Michael Jordan is possibly the most-transcending figure the game of basketball has ever seen. After winning six NBA championships in his career, garnering a multitude of individual accolades and records, and building a billion dollar business with Jordan brand shoes and apparel, his royal “airness” carries more weight in basketball circles than anyone throughout the history of the sport.
Jordan’s recent comments regarding All-Star guard Steph Curry have drawn the attention of media outlets everywhere. Appearing on Today and speaking with Craig Melvin recently, Jordan revisited a lineup of chosen players for a pickup game that he initially selected in 2013. The team included Hakeem Olajuwon, Magic Johnson, Scottie Pippen and James Worthy.
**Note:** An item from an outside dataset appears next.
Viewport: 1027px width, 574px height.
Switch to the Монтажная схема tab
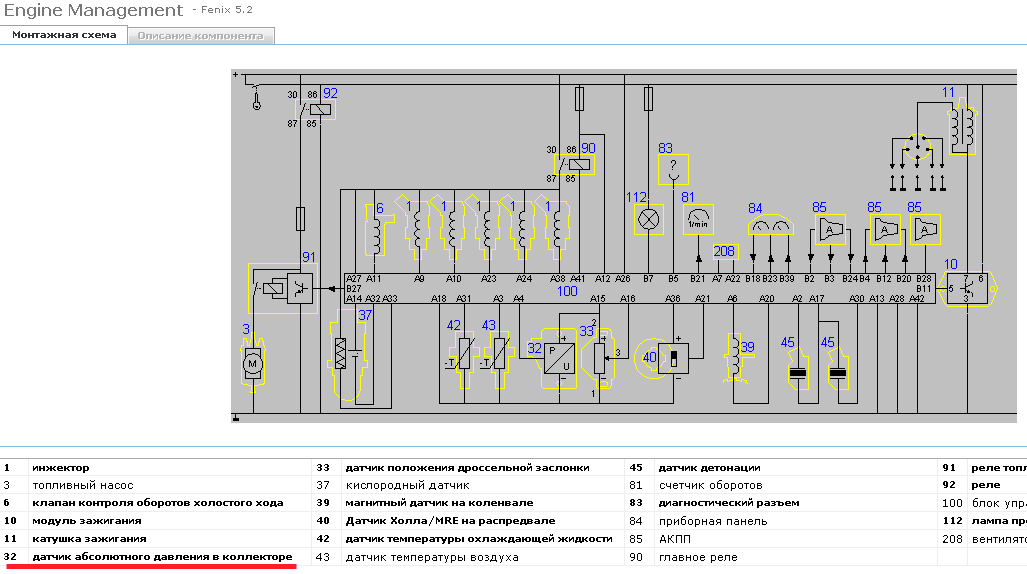[64, 35]

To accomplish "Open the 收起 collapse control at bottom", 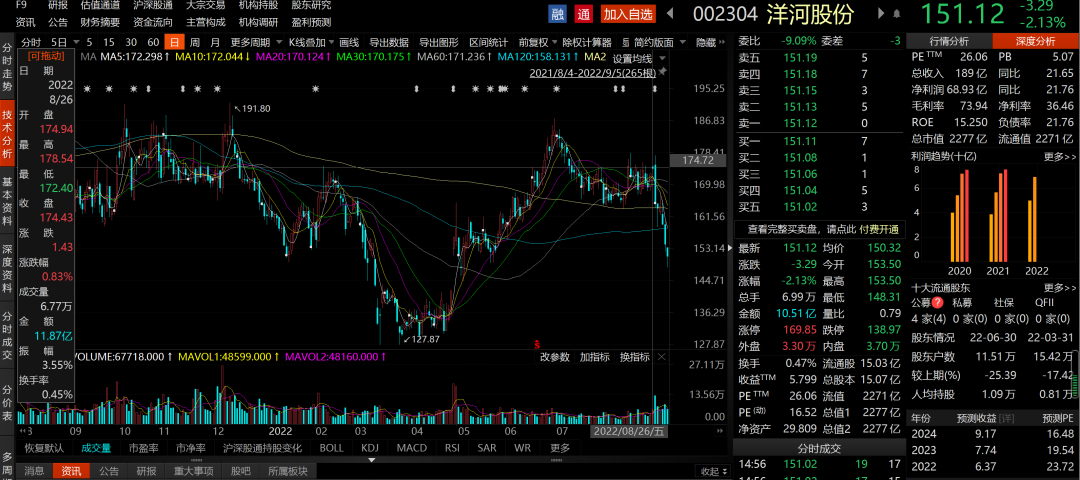I will coord(712,471).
When asked if he’d considered changing the lineup, Jordan said no. That’s when Melvin proceeded to ask, “So, Steph Curry shouldn’t be offended when he watches this?”
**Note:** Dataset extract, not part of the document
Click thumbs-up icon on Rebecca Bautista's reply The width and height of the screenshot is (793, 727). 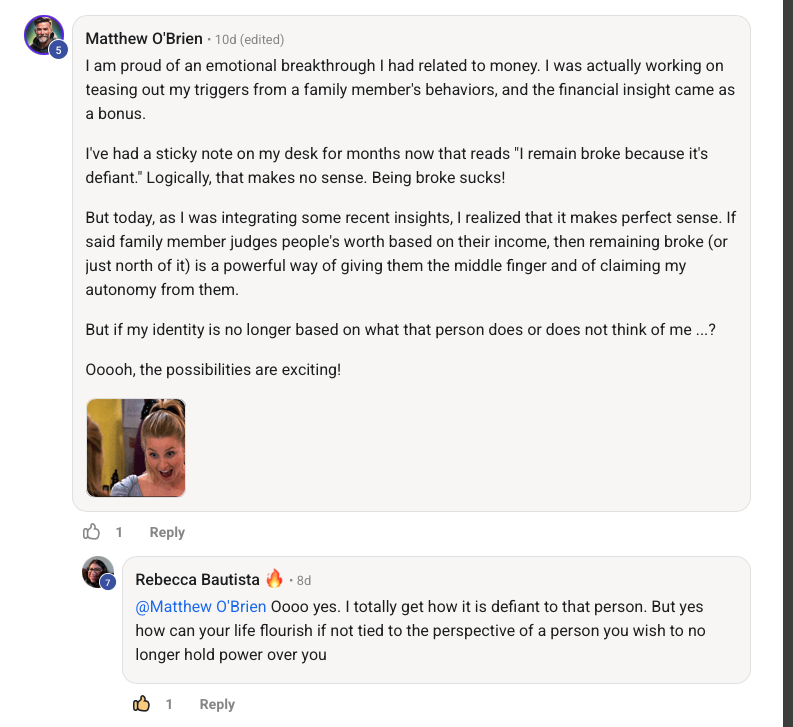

According to Sports Illustrated, Jordan says, “I hope not. He’s still a great player. Not a Hall of Famer yet though. He’s not.”
Curry, a three-time NBA champ and two-time MVP, has also managed to transcend the NBA’s current generation of players by influencing the way the game is played. As one of the most-efficient shooters of all-time, he has managed to average 23.5 points per game, while holding shooting percentages of 47.7% from the field, 43.6% from three-point range, and 90.5% on free throws.
Jordan’s take is interesting because what Curry has done for the three-point shot, is essentially what the Chicago Bulls legend did for the dunk. Both players managed to change the way the game is played, as well as the way it was viewed from a fan perspective.
Along with Golden State “Splash Brother” Klay Thompson, Curry has essentially taken the three-point shot mainstream as a primary means of scoring. He holds most of the records for single game, single season, and career three-point shooting categories. After only ten seasons in the NBA, analysts and critics are suggesting that Curry is a sure-fire lock for Hall of Fame Induction.
One of the reasons Jordan ascended to the ranks of the NBA’s “All-Time” greats is because of his competitive nature. Battling in the trenches against players from his own generation, the guard is noted as giving credit where credit is due. However, when offering on younger players who considered him as their idol growing up, Jordan has been consistent that the likes of Kobe Bryant, LeBron James, and now Steph Curry aren’t deserving of being spoken in the same breath as his guys. Maybe this is just a result of his competitive nature?
Or, maybe Jordan really lacks respect for this current generation and the way they play the game? Having cited in the past he played in a more physical era where today’s players wouldn’t be able to hang, it’s possible that Mike just can’t let go of the 90’s where he was considered the G.O.A.T.
In my opinion, he is ABSOLUTELY the greatest to ever lace up a pair of sneakers. But LET’S BE HONEST. There is no doubt that Steph Curry is already worthy of first-ballot Hall of Fame induction.